Aim - Could you replace "printer icon" with "print icon" in the rows from the line with "The height and width of the screenshot is (437, 700)." to the line with "Action: tap(110, 55)", change nothing else, and return only those lines?
---
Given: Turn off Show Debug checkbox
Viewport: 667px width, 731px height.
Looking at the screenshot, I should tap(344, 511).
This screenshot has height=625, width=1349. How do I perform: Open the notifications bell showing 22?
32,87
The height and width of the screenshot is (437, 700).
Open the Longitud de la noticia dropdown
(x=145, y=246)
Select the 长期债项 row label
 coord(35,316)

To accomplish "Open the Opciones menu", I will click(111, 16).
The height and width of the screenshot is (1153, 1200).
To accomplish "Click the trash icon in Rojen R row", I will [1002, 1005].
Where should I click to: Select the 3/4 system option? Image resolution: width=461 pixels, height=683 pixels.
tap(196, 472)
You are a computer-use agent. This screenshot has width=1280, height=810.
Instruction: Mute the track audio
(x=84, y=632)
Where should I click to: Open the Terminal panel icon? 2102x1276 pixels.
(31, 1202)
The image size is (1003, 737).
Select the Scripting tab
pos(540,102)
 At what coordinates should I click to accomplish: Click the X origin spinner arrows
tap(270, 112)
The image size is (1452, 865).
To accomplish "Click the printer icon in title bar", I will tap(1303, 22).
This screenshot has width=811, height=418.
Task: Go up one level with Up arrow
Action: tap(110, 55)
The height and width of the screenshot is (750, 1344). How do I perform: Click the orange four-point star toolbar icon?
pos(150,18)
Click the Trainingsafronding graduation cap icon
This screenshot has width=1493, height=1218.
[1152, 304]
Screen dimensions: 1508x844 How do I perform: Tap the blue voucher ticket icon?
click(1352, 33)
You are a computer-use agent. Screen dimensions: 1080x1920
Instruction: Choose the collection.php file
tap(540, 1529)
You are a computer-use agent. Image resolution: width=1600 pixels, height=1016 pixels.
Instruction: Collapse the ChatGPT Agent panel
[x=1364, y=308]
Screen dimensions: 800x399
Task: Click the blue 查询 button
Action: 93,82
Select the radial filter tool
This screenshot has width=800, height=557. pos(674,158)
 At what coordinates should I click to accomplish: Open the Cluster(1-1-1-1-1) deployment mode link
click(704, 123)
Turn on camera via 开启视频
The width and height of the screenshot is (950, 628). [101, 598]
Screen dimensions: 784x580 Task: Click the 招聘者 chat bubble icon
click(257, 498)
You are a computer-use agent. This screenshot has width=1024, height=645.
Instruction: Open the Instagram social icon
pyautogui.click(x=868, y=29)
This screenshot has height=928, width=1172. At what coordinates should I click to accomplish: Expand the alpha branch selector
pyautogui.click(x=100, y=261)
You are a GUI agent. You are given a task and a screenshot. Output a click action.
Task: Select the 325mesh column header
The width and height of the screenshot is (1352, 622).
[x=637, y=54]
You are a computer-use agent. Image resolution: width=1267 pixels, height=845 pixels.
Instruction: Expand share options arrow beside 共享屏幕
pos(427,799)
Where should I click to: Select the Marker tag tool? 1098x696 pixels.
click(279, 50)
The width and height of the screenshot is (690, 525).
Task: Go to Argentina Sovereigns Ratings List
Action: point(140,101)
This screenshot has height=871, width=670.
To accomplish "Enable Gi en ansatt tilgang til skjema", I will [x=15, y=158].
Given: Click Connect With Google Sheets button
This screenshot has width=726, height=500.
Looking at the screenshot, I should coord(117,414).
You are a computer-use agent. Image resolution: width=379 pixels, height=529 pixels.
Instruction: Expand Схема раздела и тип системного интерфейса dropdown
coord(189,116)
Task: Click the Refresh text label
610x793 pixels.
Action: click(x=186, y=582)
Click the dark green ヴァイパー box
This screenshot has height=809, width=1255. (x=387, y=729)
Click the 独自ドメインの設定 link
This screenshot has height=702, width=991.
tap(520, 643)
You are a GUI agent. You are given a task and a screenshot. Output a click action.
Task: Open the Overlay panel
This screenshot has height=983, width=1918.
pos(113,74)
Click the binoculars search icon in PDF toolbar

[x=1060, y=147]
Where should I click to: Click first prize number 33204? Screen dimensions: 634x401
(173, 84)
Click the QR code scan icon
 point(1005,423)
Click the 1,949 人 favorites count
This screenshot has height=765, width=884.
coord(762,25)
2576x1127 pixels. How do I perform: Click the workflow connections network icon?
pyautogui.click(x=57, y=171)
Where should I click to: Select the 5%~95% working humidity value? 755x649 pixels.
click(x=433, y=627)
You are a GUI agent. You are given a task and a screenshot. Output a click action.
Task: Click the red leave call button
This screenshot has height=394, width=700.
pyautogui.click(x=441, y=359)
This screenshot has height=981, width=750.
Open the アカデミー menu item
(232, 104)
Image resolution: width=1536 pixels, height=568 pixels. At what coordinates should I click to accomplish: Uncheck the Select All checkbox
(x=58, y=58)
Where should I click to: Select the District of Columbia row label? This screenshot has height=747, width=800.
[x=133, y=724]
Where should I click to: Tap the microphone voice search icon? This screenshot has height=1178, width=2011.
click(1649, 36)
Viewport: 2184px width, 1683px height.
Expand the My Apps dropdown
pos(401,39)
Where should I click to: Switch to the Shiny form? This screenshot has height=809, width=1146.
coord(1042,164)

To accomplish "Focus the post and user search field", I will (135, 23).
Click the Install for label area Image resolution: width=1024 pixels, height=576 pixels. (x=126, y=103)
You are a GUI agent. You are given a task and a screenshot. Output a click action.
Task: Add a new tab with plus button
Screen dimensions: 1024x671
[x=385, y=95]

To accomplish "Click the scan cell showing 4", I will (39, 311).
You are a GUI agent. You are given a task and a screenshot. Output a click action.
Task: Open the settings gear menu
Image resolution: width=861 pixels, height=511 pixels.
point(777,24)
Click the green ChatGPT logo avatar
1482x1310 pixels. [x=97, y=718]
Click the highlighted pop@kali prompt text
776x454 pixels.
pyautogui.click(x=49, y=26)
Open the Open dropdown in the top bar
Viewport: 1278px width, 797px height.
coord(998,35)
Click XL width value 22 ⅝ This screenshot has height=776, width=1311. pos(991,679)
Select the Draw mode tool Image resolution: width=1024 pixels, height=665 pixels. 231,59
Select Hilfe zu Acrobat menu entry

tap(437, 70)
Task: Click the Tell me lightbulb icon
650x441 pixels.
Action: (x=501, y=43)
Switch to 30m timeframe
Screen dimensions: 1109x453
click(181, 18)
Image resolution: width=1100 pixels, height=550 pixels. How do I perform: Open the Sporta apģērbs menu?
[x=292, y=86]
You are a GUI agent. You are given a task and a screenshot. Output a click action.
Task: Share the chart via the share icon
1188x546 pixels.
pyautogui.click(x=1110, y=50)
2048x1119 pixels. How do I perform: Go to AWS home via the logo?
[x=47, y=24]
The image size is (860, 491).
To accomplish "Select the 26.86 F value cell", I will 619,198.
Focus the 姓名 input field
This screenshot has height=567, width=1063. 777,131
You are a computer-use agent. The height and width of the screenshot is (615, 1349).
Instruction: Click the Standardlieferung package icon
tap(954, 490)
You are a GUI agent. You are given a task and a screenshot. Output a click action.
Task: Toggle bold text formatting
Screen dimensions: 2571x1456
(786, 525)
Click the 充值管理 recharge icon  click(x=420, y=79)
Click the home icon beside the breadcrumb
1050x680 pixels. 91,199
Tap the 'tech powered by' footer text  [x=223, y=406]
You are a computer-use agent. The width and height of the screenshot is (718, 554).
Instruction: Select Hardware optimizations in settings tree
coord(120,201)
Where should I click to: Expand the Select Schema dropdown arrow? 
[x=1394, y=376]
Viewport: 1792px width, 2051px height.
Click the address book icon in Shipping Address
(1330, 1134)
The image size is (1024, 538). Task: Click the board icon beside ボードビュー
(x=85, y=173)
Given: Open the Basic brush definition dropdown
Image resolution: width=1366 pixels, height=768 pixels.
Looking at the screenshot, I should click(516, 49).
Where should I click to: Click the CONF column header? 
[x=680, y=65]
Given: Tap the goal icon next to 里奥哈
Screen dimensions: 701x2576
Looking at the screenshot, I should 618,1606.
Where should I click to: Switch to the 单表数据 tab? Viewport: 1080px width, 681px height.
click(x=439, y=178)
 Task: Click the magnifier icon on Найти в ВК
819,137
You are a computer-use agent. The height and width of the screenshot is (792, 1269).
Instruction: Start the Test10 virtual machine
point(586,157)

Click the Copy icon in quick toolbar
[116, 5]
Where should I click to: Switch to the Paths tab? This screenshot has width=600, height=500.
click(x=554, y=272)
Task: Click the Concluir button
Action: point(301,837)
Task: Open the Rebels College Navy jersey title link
---
Correct output -
The height and width of the screenshot is (437, 700).
Open the Longitud de la noticia dropdown
(x=145, y=246)
Select the 长期债项 row label
 coord(35,316)

To accomplish "Open the Opciones menu", I will click(111, 16).
The height and width of the screenshot is (1153, 1200).
To accomplish "Click the trash icon in Rojen R row", I will [1002, 1005].
Where should I click to: Select the 3/4 system option? Image resolution: width=461 pixels, height=683 pixels.
tap(196, 472)
You are a computer-use agent. This screenshot has width=1280, height=810.
Instruction: Mute the track audio
(x=84, y=632)
Where should I click to: Open the Terminal panel icon? 2102x1276 pixels.
(31, 1202)
The image size is (1003, 737).
Select the Scripting tab
pos(540,102)
 At what coordinates should I click to accomplish: Click the X origin spinner arrows
tap(270, 112)
The image size is (1452, 865).
To accomplish "Click the print icon in title bar", I will tap(1303, 22).
This screenshot has width=811, height=418.
Task: Go up one level with Up arrow
Action: tap(110, 55)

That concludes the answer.